• [Material to process]
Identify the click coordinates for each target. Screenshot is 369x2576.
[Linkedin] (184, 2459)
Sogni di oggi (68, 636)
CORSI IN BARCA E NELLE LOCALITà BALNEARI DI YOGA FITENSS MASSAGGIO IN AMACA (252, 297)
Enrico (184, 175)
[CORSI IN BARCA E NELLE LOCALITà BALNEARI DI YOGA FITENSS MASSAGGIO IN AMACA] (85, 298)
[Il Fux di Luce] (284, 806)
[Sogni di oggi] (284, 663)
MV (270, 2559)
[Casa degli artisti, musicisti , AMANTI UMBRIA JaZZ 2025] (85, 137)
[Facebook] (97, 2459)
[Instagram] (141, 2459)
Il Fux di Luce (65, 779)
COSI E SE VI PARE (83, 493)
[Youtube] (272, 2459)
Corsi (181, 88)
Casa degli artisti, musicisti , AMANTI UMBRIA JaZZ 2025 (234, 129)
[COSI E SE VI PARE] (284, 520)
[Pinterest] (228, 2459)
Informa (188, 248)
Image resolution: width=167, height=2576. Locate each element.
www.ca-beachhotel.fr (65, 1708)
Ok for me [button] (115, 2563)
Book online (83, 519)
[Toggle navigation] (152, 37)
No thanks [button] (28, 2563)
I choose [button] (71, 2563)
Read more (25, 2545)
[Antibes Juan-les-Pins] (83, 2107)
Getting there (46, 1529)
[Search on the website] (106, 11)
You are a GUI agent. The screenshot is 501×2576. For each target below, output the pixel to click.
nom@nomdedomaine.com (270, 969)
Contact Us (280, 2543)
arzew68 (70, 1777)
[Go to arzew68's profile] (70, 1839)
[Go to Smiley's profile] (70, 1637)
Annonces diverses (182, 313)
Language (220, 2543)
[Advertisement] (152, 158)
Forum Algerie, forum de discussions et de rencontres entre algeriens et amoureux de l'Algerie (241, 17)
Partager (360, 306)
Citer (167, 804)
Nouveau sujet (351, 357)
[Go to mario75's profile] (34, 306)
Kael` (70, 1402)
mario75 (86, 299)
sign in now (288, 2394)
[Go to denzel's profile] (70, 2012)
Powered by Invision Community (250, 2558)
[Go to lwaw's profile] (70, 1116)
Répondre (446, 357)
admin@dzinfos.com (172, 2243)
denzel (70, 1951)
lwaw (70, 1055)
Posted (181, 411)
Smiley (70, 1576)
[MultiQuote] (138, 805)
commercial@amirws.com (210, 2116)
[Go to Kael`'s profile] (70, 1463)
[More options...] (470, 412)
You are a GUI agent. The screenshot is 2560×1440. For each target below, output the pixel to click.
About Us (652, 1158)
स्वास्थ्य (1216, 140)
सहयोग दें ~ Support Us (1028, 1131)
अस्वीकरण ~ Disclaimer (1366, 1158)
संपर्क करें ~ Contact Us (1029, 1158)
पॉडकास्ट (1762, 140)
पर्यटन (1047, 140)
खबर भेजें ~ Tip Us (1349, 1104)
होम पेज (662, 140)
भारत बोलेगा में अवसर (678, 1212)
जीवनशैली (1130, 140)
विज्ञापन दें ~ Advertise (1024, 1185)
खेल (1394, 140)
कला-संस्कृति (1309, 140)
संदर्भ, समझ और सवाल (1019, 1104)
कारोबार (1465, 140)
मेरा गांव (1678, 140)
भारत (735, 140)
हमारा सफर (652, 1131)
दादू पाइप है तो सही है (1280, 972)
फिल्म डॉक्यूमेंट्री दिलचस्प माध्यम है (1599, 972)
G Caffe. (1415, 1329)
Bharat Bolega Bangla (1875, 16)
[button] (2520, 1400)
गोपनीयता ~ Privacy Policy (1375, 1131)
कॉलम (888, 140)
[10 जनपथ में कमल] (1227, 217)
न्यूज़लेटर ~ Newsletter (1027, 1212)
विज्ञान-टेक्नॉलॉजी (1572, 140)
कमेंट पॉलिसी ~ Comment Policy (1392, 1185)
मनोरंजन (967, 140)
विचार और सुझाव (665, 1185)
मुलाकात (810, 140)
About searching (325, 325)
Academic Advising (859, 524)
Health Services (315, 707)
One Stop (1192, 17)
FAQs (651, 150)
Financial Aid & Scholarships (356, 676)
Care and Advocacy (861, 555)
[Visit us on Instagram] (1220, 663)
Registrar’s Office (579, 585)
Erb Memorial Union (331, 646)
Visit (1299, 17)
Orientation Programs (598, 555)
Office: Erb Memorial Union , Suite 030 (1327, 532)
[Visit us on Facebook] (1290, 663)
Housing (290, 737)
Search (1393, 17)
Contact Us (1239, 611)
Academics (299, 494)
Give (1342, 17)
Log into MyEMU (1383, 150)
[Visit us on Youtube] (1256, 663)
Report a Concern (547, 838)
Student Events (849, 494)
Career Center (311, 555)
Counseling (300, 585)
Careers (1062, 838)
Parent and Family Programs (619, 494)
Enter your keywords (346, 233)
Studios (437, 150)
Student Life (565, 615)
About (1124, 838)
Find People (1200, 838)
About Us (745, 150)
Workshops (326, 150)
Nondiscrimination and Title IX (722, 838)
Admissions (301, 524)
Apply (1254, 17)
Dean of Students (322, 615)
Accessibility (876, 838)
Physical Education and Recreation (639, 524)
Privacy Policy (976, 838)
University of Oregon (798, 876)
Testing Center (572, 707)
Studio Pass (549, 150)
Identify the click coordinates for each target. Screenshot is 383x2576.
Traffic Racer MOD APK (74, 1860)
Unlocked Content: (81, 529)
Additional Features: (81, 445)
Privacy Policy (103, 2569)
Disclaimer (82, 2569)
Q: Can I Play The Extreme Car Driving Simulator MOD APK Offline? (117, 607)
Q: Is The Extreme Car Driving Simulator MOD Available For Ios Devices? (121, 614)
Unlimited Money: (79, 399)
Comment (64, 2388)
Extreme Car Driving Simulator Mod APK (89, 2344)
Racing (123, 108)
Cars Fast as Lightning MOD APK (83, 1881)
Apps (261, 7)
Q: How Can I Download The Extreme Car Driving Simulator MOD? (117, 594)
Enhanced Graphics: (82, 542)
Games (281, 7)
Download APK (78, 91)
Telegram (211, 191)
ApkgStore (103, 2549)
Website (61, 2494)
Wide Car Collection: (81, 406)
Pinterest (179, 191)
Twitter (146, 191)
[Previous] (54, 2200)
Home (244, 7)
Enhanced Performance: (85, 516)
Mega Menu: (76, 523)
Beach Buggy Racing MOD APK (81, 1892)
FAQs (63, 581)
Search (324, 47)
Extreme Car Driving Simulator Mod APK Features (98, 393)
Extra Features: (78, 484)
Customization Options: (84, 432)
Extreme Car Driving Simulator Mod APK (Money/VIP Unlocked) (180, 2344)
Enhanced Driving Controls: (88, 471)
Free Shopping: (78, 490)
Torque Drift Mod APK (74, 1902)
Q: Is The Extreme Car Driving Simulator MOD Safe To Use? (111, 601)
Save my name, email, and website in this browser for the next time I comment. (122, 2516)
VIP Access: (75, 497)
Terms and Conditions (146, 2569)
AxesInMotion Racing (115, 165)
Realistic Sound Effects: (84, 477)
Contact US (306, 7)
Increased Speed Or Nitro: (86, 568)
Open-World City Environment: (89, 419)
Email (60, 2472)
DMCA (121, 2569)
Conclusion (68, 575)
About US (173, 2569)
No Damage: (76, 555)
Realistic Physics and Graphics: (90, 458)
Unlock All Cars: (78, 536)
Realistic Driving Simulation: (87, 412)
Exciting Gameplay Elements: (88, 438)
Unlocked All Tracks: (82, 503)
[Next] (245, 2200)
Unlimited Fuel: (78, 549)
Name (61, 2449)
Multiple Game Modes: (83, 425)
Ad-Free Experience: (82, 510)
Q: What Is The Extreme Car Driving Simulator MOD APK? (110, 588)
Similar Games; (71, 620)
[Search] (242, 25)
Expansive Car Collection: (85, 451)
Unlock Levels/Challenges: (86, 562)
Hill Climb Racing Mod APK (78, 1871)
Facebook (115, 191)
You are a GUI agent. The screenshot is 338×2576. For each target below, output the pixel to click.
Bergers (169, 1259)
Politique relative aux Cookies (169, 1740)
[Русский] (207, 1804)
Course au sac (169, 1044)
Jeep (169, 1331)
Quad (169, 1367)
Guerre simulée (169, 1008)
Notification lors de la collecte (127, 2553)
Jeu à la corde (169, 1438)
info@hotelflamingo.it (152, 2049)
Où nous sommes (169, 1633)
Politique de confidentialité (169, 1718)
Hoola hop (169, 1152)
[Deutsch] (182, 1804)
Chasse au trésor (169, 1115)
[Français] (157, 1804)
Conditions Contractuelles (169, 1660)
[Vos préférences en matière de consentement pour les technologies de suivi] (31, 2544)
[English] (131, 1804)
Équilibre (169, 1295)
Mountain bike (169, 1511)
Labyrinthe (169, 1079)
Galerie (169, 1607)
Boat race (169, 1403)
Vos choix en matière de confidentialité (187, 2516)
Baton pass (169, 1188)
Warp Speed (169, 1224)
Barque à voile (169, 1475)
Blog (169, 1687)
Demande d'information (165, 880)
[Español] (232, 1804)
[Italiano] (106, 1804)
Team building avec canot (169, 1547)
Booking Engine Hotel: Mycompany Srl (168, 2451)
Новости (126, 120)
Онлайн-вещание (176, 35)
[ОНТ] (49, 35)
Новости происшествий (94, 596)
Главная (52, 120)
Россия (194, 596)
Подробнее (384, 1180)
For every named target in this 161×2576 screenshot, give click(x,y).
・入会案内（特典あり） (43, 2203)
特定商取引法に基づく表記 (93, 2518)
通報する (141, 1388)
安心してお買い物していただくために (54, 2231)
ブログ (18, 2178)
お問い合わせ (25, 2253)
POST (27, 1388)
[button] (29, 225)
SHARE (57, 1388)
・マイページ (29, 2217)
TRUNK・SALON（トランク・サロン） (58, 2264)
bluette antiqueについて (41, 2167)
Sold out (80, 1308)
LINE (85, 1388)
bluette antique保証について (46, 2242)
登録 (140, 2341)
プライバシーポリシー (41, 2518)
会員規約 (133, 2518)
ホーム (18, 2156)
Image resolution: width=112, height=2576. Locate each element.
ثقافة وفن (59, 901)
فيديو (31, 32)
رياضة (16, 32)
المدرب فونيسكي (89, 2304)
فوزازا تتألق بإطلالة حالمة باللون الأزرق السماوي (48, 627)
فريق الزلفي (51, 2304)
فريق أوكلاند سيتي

• [Task statement] Every line with the string "Casa" in the material should be returned.

• [Solution to this exercise]
[Casa degli artisti, musicisti , AMANTI UMBRIA JaZZ 2025] (85, 137)
Casa degli artisti, musicisti , AMANTI UMBRIA JaZZ 2025 (234, 129)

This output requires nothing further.